Job Description Artificial Intelligence (AI) holds immense potential in revolutionizing various sectors, notably healthcare. However, distrust surrounding AI, particularly in healthcare settings, poses significant challenges for all stakeholders involved, including doctors and patients. The lack of trust likely stems from uncertainties around AI's competence, honesty, and reliability, especially in epistemically and politically opaque AI models like deep learning.
The AI-TRUST project aims to investigate the trustworthiness of AI systems in healthcare. This empirical interdisciplinary project combines insights from sociology of science, philosophy of technology, and AI research to understand how primary stakeholders, such as healthcare professionals and patients, evaluate the trustworthiness of AI systems. The research will also explore the redistributions of expertise and power associated with the adoption and adaption of AI in healthcare.

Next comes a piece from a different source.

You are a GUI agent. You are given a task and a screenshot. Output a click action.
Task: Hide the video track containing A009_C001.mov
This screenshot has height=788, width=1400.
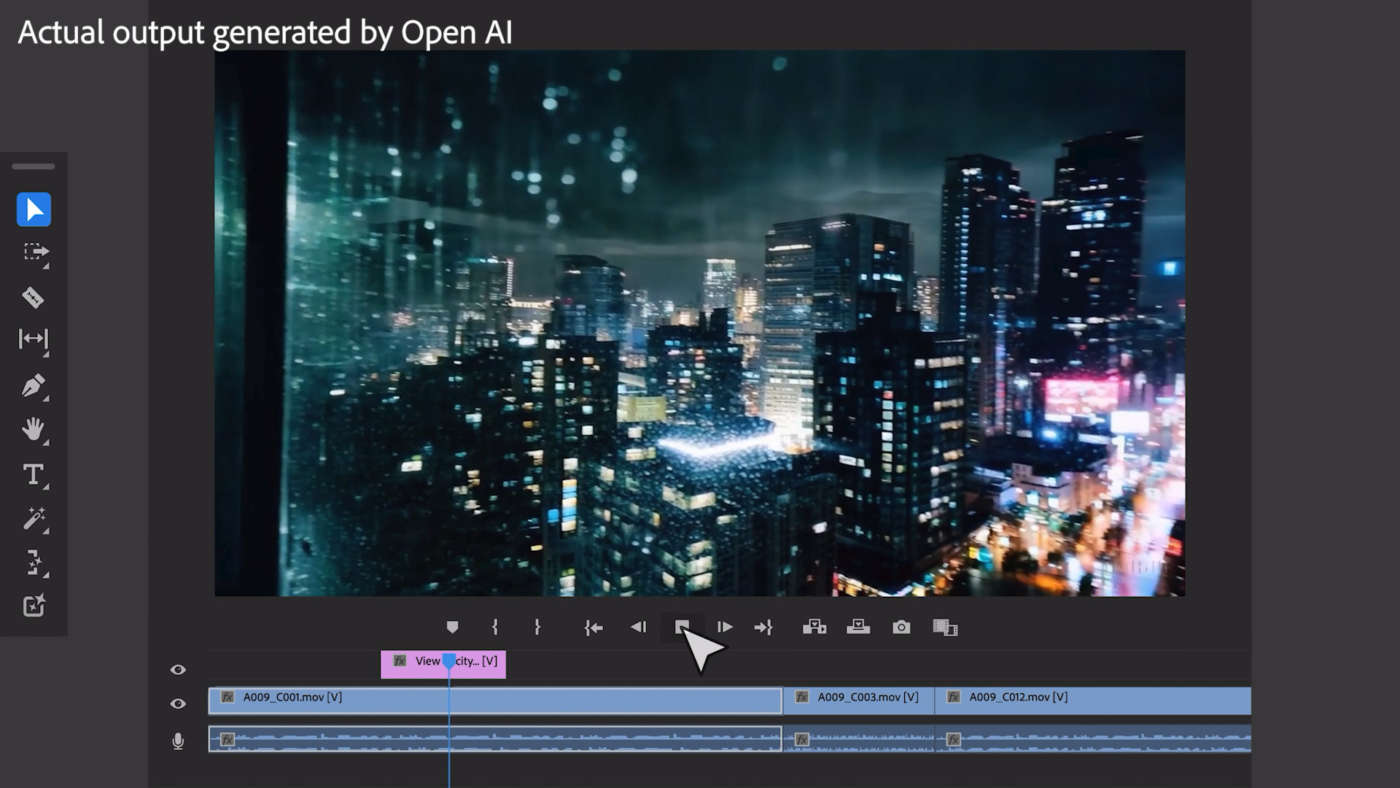pos(178,704)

To accomplish these goals, you will identify and engage with stakeholders, collect data in the clinical and research practices in which AI features and conduct experiments with these actors. The project embodies innovative and participative approaches, rooted in sociological and philosophical perspectives on trustworthiness and credibility.
Your responsibility is to fulfill all the requirements to obtain a PhD degree at Maastricht University, including but not limited to:
- Write and co-write academic publications which will form the basis of your PhD thesis, together with the members of your supervision team and others,
- Collect data according to a well-considered research design,
- Further build your qualitative and mixed-methods data analysis skills,
- Participate in required and jointly decided elements of your PhD education
You will be working in and with two interdisciplinary groups: Clinical Data Science (CDS) and Health, Ethics & Society (HES), both in the Faculty of Health, Medicine and Life Sciences (FHML). You will be expected to actively participate in the colloquia and meeting of both groups and will benefit from peers with expertises in quantitative and qualitative methodology, descriptive and normative studies and experimental and theoretical foci. At any given moment, your reliance on one of these groups and their expertise may take priority, but for the whole duration of the work we expect this to be balanced.